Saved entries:

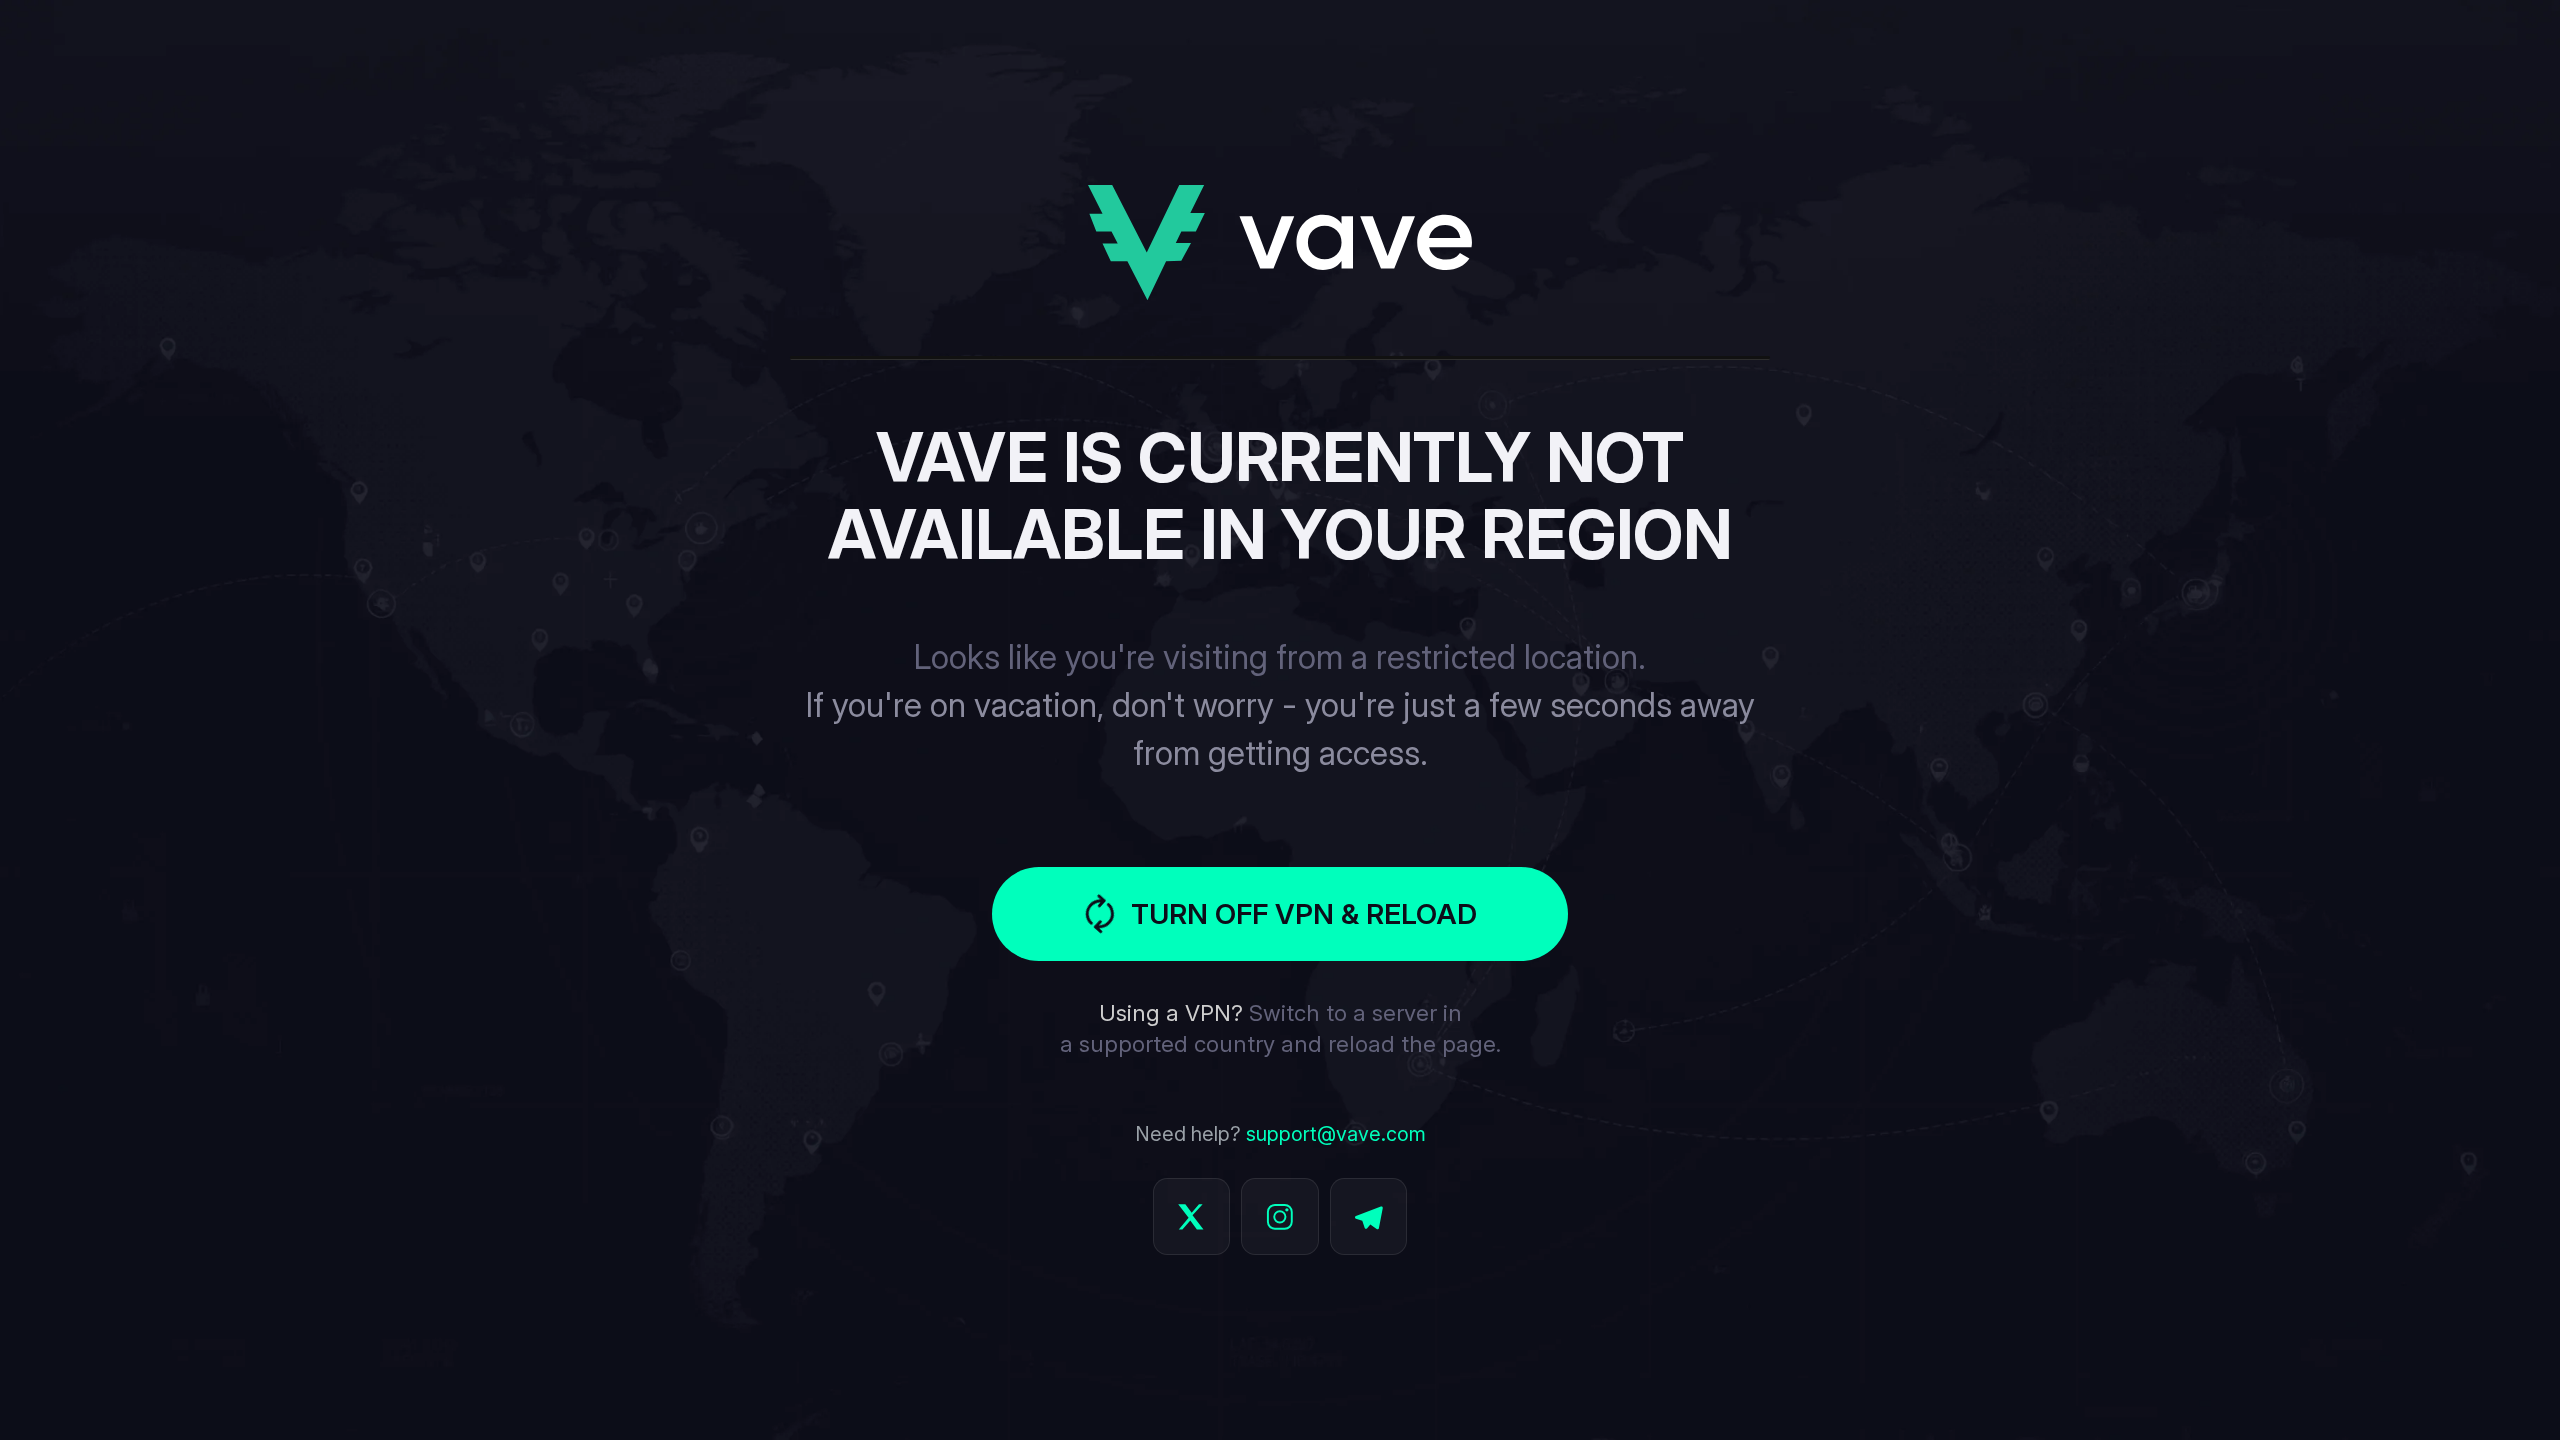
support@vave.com (1336, 1134)
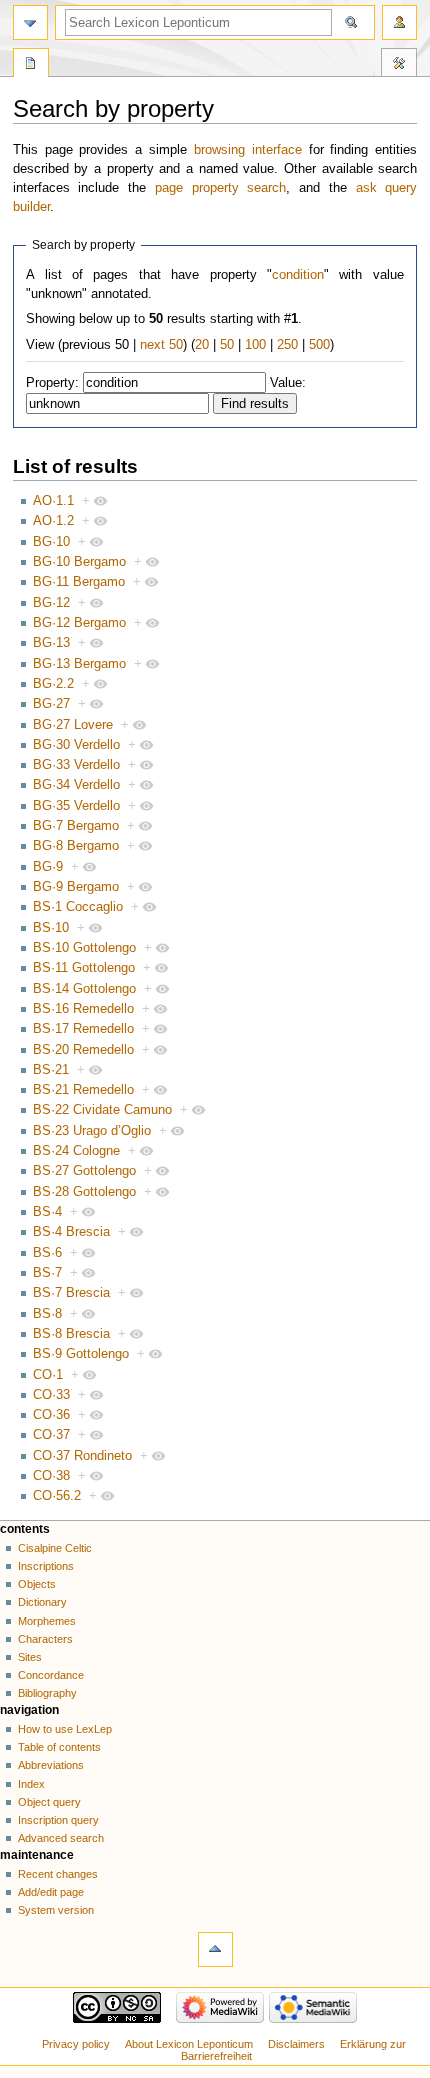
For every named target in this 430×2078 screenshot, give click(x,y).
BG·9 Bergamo (76, 887)
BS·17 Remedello (83, 1029)
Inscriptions (46, 1566)
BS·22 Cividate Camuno (102, 1110)
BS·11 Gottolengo (84, 968)
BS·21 (51, 1070)
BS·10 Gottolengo (84, 948)
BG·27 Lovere (73, 725)
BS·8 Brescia (71, 1334)
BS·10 (51, 928)
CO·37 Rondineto (82, 1456)
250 (287, 345)
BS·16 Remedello (83, 1009)
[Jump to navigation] (30, 22)
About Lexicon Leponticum (189, 2044)
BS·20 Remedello (83, 1050)
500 (319, 345)
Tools (399, 65)
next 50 (161, 345)
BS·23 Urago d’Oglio (92, 1131)
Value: (288, 383)
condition (298, 275)
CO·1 (48, 1375)
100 (255, 345)
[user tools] (399, 22)
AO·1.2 (53, 521)
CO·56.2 (57, 1496)
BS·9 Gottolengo (81, 1354)
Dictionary (42, 1602)
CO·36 (51, 1415)
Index (31, 1784)
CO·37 (51, 1435)
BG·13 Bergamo (79, 664)
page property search (220, 188)
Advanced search (61, 1838)
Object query (49, 1802)
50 (227, 345)
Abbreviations (51, 1765)
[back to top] (215, 1949)
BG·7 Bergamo (76, 826)
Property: (52, 383)
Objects (37, 1584)
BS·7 (47, 1273)
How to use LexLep (65, 1729)
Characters (45, 1639)
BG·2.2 (53, 684)
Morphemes (47, 1621)
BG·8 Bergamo (76, 846)
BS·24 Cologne (76, 1151)
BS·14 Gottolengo (84, 989)
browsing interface (248, 150)
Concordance (51, 1675)
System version (56, 1910)
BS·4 (47, 1212)
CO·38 (51, 1476)
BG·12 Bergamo (79, 623)
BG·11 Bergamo (79, 582)
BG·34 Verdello (76, 785)
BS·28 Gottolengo (84, 1192)
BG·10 (51, 542)
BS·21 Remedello (83, 1090)
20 (202, 345)
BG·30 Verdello (76, 745)
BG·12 (51, 603)
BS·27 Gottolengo (84, 1171)
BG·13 (51, 643)
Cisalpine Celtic (55, 1548)
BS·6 (47, 1253)
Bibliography (47, 1693)
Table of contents (59, 1747)
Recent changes (58, 1874)
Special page (31, 65)
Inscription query (58, 1820)
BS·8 (47, 1314)
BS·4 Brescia (71, 1232)
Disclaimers (296, 2044)
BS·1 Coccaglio (78, 907)
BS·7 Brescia (71, 1293)
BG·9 (48, 867)
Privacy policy (76, 2044)
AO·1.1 (53, 501)
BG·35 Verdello (76, 806)
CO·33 (51, 1395)
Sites (30, 1657)
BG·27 (51, 704)
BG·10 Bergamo (79, 562)
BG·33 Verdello (76, 765)
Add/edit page (51, 1892)
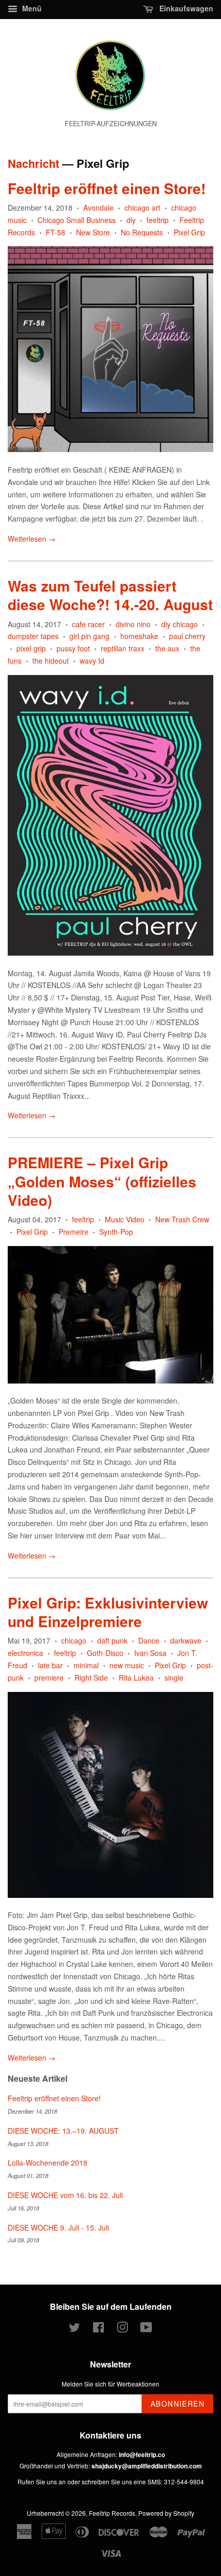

## Exercise aim
Make an exact copy of the records shown above, without the pictures.

## Response for this exercise
support@vave.com (1336, 1134)
For every named target in this 430×2078 screenshot, give click(x,y).
BG·9 Bergamo (76, 887)
BS·17 Remedello (83, 1029)
Inscriptions (46, 1566)
BS·22 Cividate Camuno (102, 1110)
BS·11 Gottolengo (84, 968)
BS·21 (51, 1070)
BS·10 Gottolengo (84, 948)
BG·27 Lovere (73, 725)
BS·8 Brescia (71, 1334)
BS·10 (51, 928)
CO·37 Rondineto (82, 1456)
250 (287, 345)
BS·16 Remedello (83, 1009)
[Jump to navigation] (30, 22)
About Lexicon Leponticum (189, 2044)
BS·20 Remedello (83, 1050)
500 (319, 345)
Tools (399, 65)
next 50 (161, 345)
BS·23 Urago d’Oglio (92, 1131)
Value: (288, 383)
condition (298, 275)
CO·1 (48, 1375)
100 (255, 345)
[user tools] (399, 22)
AO·1.2 (53, 521)
CO·56.2 (57, 1496)
BS·9 Gottolengo (81, 1354)
Dictionary (42, 1602)
CO·36 (51, 1415)
Index (31, 1784)
CO·37 (51, 1435)
BG·13 Bergamo (79, 664)
page property search (220, 188)
Advanced search (61, 1838)
Object query (49, 1802)
50 (227, 345)
Abbreviations (51, 1765)
[back to top] (215, 1949)
BG·7 Bergamo (76, 826)
Property: (52, 383)
Objects (37, 1584)
BS·7 (47, 1273)
How to use LexLep (65, 1729)
Characters (45, 1639)
BG·2.2 (53, 684)
Morphemes (47, 1621)
BG·8 Bergamo (76, 846)
BS·24 Cologne (76, 1151)
BS·14 Gottolengo (84, 989)
browsing interface (248, 150)
Concordance (51, 1675)
System version (56, 1910)
BS·4 (47, 1212)
CO·38 (51, 1476)
BG·12 Bergamo (79, 623)
BG·11 Bergamo (79, 582)
BG·34 Verdello (76, 785)
BS·28 Gottolengo (84, 1192)
BG·10 (51, 542)
BS·21 Remedello (83, 1090)
20 (202, 345)
BG·30 Verdello (76, 745)
BG·12 (51, 603)
BS·27 Gottolengo (84, 1171)
BG·13 (51, 643)
Cisalpine Celtic (55, 1548)
BS·6 (47, 1253)
Bibliography (47, 1693)
Table of contents (59, 1747)
Recent changes (58, 1874)
Special page (31, 65)
Inscription query (58, 1820)
BS·8 (47, 1314)
BS·4 Brescia (71, 1232)
Disclaimers (296, 2044)
BS·1 Coccaglio (78, 907)
BS·7 Brescia (71, 1293)
BG·9 (48, 867)
Privacy policy (76, 2044)
AO·1.1 (53, 501)
BG·35 Verdello (76, 806)
CO·33 (51, 1395)
Sites (30, 1657)
BG·27 (51, 704)
BG·10 Bergamo (79, 562)
BG·33 Verdello (76, 765)
Add/edit page (51, 1892)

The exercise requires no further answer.